Все мы начиная с 24 февраля 2022 года оказались перед лицом наступающего варварства, насилия и лжи. В этой ситуации чрезвычайно важно сохранить хотя бы остатки культуры и поддержать ценности гуманизма — в том числе ради будущего России. Поэтому редакция «Горького» продолжит говорить о книгах, напоминая нашим читателям, что в мире остается место мысли и вымыслу.
Гилберт Уайт. Естественная история Селборна. СПб.: talweg, 2025. Перевод с английской Марии Славоросовой. Содержание

Уроки внимания. Предисловие к русскому изданию
На русском языке выходит «Естественная история Селборна». Эта удивительная книга, составленная из писем английского викария Гилберта Уайта к натуралисту Томасу Пеннанту и адвокату Дейнсу Баррингтону, была впервые опубликована в 1789 году; таким образом, отечественным читателям она становится доступной с опозданием в два века. Совершенно непонятно, чем это опоздание объяснить, потому что в англоязычном мире труд Уайта давно признан классикой. В разное время им восхищались Сэмюэл Кольридж и Томас Карлейль, Джон Рёскин и Чарльз Дарвин, Вирджиния Вулф и Уистен Хью Оден; отсылки к этой книге можно найти у множества современных авторов, в самом Селборне открыт музей Уайта и т. д.

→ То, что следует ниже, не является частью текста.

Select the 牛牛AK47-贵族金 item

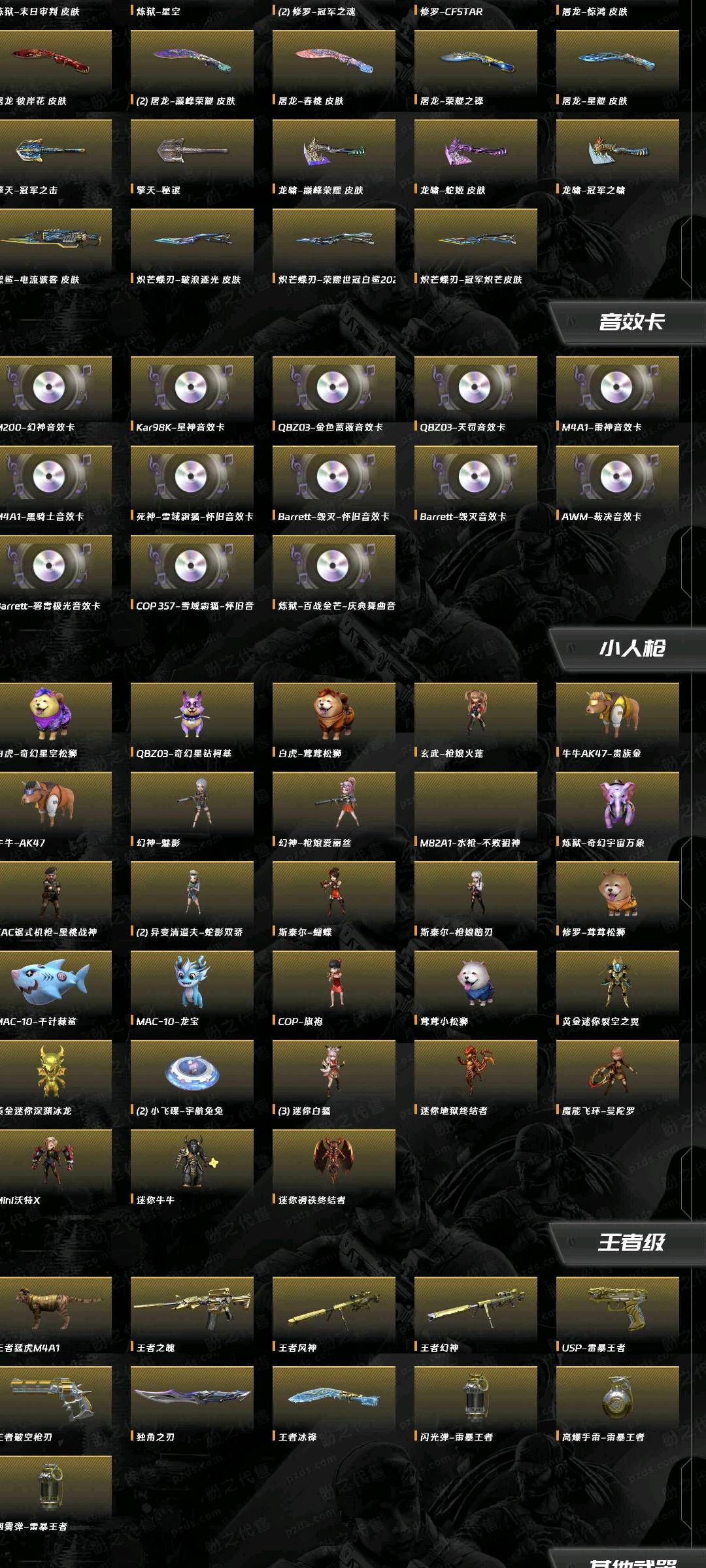coord(617,715)
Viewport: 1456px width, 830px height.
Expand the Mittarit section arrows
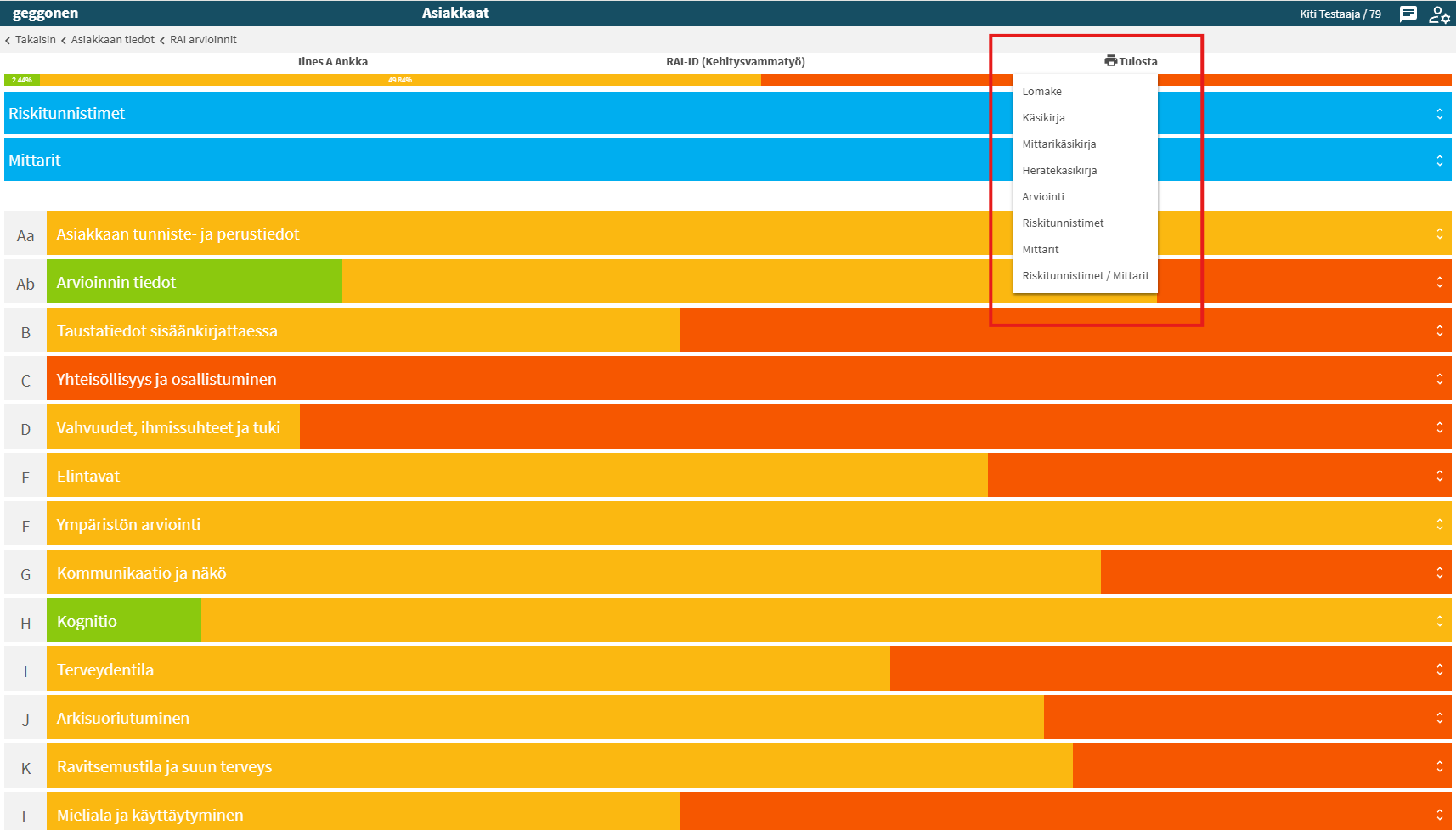(x=1439, y=161)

Пожалуй, еще десять лет назад сказанного выше было бы более чем достаточно в качестве рекомендации к чтению, но времена очевидным образом изменились. Так, например, похвала от Карлейля (которого в какой-то момент стали считать чуть ли не поэтическим предтечей германского нацизма) кажется сегодня чем-то весьма неоднозначным. Сомнительным представляется и сам статус английской классики XVIII века. Для одних «классика» просто ничего не гарантирует (и потому не стоит внимания), для других — олицетворяет собой худшие черты эпохи нововременного империализма. Классическую литературу, созданную на английском, французском, русском и других языках, все чаще подозревают (или прямо обвиняют) в пропаганде шовинистских и экспансионистских взглядов, в обслуживании великодержавных интересов, в натурализации многочисленных статус-кво (между властью и обществом, метрополиями и колониями, мужчинами и женщинами), сложившихся в результате долгих веков насилия и угнетения. В таком контексте иному читателю могут быть совершенно не ясны причины, по которым он должен тратить время на переписку английского священника — этого очередного «мертвого белого мужчины». Сколько их уже было, таких привилегированных мужчин?
Из названия понятно, что речь в тексте Уайта идет о природе; но как раз о природе очень много пишут прямо сейчас: nature writing — самый востребованный, быть может, литературный жанр 2020-х. И не интересней ли читать современников — автофикциональные тексты, тоже описывающие пребывание в деревенской глуши, но при этом гораздо более близкие к нам, нашим проблемам и нашим страхам, нашим способам чувствования и мышления, реалиям нашего мира и нашей жизни? Чем лучше Гилберт Уайт?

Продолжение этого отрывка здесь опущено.